DATASET CONTENT »

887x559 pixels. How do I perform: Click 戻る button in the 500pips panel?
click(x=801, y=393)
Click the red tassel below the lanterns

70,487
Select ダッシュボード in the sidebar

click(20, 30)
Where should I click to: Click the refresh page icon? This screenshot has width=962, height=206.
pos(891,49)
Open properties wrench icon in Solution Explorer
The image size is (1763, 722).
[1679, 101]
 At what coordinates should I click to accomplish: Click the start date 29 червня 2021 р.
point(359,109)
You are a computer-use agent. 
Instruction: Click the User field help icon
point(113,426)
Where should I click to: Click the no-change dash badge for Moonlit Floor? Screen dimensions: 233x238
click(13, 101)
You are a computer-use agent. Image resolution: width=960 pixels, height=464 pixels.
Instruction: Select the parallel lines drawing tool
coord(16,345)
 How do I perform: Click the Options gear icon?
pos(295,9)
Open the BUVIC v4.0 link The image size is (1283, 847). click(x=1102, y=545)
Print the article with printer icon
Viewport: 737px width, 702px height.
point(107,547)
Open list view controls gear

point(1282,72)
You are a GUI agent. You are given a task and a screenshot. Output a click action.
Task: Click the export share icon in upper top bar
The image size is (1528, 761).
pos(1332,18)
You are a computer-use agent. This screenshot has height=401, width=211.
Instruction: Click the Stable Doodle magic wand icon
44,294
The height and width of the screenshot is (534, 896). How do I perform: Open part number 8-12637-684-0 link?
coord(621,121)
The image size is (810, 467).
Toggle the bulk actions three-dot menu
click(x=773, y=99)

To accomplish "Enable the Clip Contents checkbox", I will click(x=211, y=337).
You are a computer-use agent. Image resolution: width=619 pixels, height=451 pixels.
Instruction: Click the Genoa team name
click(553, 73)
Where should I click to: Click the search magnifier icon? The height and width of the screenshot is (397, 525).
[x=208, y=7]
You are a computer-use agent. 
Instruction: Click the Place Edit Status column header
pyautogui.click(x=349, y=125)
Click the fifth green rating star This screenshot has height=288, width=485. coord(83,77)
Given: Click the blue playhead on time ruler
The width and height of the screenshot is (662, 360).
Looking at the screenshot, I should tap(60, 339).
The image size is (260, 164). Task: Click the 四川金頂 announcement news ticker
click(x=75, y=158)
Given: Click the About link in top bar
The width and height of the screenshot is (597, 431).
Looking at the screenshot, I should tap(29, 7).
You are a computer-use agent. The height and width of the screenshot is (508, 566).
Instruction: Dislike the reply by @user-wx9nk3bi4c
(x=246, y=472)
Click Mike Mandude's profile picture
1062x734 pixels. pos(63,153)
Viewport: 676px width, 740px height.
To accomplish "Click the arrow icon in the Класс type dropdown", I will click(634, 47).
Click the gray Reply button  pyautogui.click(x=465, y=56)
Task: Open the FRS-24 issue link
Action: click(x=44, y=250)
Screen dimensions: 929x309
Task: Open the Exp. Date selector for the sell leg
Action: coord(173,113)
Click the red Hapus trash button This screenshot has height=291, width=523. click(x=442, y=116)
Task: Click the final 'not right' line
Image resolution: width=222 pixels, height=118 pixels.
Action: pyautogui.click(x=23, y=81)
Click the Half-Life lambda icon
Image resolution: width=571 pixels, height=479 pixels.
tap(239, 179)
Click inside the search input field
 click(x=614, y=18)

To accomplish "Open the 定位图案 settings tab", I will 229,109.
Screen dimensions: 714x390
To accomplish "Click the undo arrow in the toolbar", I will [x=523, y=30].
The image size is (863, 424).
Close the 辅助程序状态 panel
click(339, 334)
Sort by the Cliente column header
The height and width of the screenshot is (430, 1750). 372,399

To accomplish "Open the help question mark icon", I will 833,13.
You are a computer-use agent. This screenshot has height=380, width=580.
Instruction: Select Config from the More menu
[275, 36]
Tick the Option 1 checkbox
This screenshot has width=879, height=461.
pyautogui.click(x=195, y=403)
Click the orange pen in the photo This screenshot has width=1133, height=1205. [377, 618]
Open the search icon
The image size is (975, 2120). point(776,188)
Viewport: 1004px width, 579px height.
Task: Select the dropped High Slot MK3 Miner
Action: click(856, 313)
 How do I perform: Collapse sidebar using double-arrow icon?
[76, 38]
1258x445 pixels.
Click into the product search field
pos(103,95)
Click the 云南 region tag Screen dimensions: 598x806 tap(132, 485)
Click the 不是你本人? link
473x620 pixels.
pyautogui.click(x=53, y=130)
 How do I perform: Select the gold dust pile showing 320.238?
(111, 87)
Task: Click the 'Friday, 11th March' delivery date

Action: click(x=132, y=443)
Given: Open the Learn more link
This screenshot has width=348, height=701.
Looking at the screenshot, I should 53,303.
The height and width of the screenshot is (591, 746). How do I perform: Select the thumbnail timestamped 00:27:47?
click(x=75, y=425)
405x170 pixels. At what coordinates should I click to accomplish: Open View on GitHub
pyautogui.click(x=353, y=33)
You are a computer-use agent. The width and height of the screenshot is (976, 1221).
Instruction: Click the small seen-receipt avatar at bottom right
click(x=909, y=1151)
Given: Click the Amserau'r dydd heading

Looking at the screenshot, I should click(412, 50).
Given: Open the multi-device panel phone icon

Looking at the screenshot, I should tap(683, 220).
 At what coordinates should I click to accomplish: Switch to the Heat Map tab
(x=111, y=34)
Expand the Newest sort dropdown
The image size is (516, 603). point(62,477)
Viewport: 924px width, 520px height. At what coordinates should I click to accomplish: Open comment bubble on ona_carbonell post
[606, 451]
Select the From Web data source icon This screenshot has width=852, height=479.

WORK TASK » Transcribe each record exactly as it is written above.

SOLVED PROBLEM »
887x559 pixels. How do I perform: Click 戻る button in the 500pips panel?
click(x=801, y=393)
Click the red tassel below the lanterns

70,487
Select ダッシュボード in the sidebar

click(20, 30)
Where should I click to: Click the refresh page icon? This screenshot has width=962, height=206.
pos(891,49)
Open properties wrench icon in Solution Explorer
The image size is (1763, 722).
[1679, 101]
 At what coordinates should I click to accomplish: Click the start date 29 червня 2021 р.
point(359,109)
You are a computer-use agent. 
Instruction: Click the User field help icon
point(113,426)
Where should I click to: Click the no-change dash badge for Moonlit Floor? Screen dimensions: 233x238
click(13, 101)
You are a computer-use agent. Image resolution: width=960 pixels, height=464 pixels.
Instruction: Select the parallel lines drawing tool
coord(16,345)
 How do I perform: Click the Options gear icon?
pos(295,9)
Open the BUVIC v4.0 link The image size is (1283, 847). click(x=1102, y=545)
Print the article with printer icon
Viewport: 737px width, 702px height.
point(107,547)
Open list view controls gear

point(1282,72)
You are a GUI agent. You are given a task and a screenshot. Output a click action.
Task: Click the export share icon in upper top bar
The image size is (1528, 761).
pos(1332,18)
You are a computer-use agent. This screenshot has height=401, width=211.
Instruction: Click the Stable Doodle magic wand icon
44,294
The height and width of the screenshot is (534, 896). How do I perform: Open part number 8-12637-684-0 link?
coord(621,121)
The image size is (810, 467).
Toggle the bulk actions three-dot menu
click(x=773, y=99)

To accomplish "Enable the Clip Contents checkbox", I will click(x=211, y=337).
You are a computer-use agent. Image resolution: width=619 pixels, height=451 pixels.
Instruction: Click the Genoa team name
click(553, 73)
Where should I click to: Click the search magnifier icon? The height and width of the screenshot is (397, 525).
[x=208, y=7]
You are a computer-use agent. 
Instruction: Click the Place Edit Status column header
pyautogui.click(x=349, y=125)
Click the fifth green rating star This screenshot has height=288, width=485. coord(83,77)
Given: Click the blue playhead on time ruler
The width and height of the screenshot is (662, 360).
Looking at the screenshot, I should tap(60, 339).
The image size is (260, 164). Task: Click the 四川金頂 announcement news ticker
click(x=75, y=158)
Given: Click the About link in top bar
The width and height of the screenshot is (597, 431).
Looking at the screenshot, I should tap(29, 7).
You are a computer-use agent. The height and width of the screenshot is (508, 566).
Instruction: Dislike the reply by @user-wx9nk3bi4c
(x=246, y=472)
Click Mike Mandude's profile picture
1062x734 pixels. pos(63,153)
Viewport: 676px width, 740px height.
To accomplish "Click the arrow icon in the Класс type dropdown", I will click(634, 47).
Click the gray Reply button  pyautogui.click(x=465, y=56)
Task: Open the FRS-24 issue link
Action: click(x=44, y=250)
Screen dimensions: 929x309
Task: Open the Exp. Date selector for the sell leg
Action: coord(173,113)
Click the red Hapus trash button This screenshot has height=291, width=523. click(x=442, y=116)
Task: Click the final 'not right' line
Image resolution: width=222 pixels, height=118 pixels.
Action: pyautogui.click(x=23, y=81)
Click the Half-Life lambda icon
Image resolution: width=571 pixels, height=479 pixels.
tap(239, 179)
Click inside the search input field
 click(x=614, y=18)

To accomplish "Open the 定位图案 settings tab", I will 229,109.
Screen dimensions: 714x390
To accomplish "Click the undo arrow in the toolbar", I will [x=523, y=30].
The image size is (863, 424).
Close the 辅助程序状态 panel
click(339, 334)
Sort by the Cliente column header
The height and width of the screenshot is (430, 1750). 372,399

To accomplish "Open the help question mark icon", I will 833,13.
You are a computer-use agent. This screenshot has height=380, width=580.
Instruction: Select Config from the More menu
[275, 36]
Tick the Option 1 checkbox
This screenshot has width=879, height=461.
pyautogui.click(x=195, y=403)
Click the orange pen in the photo This screenshot has width=1133, height=1205. [377, 618]
Open the search icon
The image size is (975, 2120). point(776,188)
Viewport: 1004px width, 579px height.
Task: Select the dropped High Slot MK3 Miner
Action: click(856, 313)
 How do I perform: Collapse sidebar using double-arrow icon?
[76, 38]
1258x445 pixels.
Click into the product search field
pos(103,95)
Click the 云南 region tag Screen dimensions: 598x806 tap(132, 485)
Click the 不是你本人? link
473x620 pixels.
pyautogui.click(x=53, y=130)
 How do I perform: Select the gold dust pile showing 320.238?
(111, 87)
Task: Click the 'Friday, 11th March' delivery date

Action: click(x=132, y=443)
Given: Open the Learn more link
This screenshot has width=348, height=701.
Looking at the screenshot, I should 53,303.
The height and width of the screenshot is (591, 746). How do I perform: Select the thumbnail timestamped 00:27:47?
click(x=75, y=425)
405x170 pixels. At what coordinates should I click to accomplish: Open View on GitHub
pyautogui.click(x=353, y=33)
You are a computer-use agent. The width and height of the screenshot is (976, 1221).
Instruction: Click the small seen-receipt avatar at bottom right
click(x=909, y=1151)
Given: Click the Amserau'r dydd heading

Looking at the screenshot, I should click(412, 50).
Given: Open the multi-device panel phone icon

Looking at the screenshot, I should tap(683, 220).
 At what coordinates should I click to accomplish: Switch to the Heat Map tab
(x=111, y=34)
Expand the Newest sort dropdown
The image size is (516, 603). point(62,477)
Viewport: 924px width, 520px height. At what coordinates should I click to accomplish: Open comment bubble on ona_carbonell post
[606, 451]
Select the From Web data source icon This screenshot has width=852, height=479.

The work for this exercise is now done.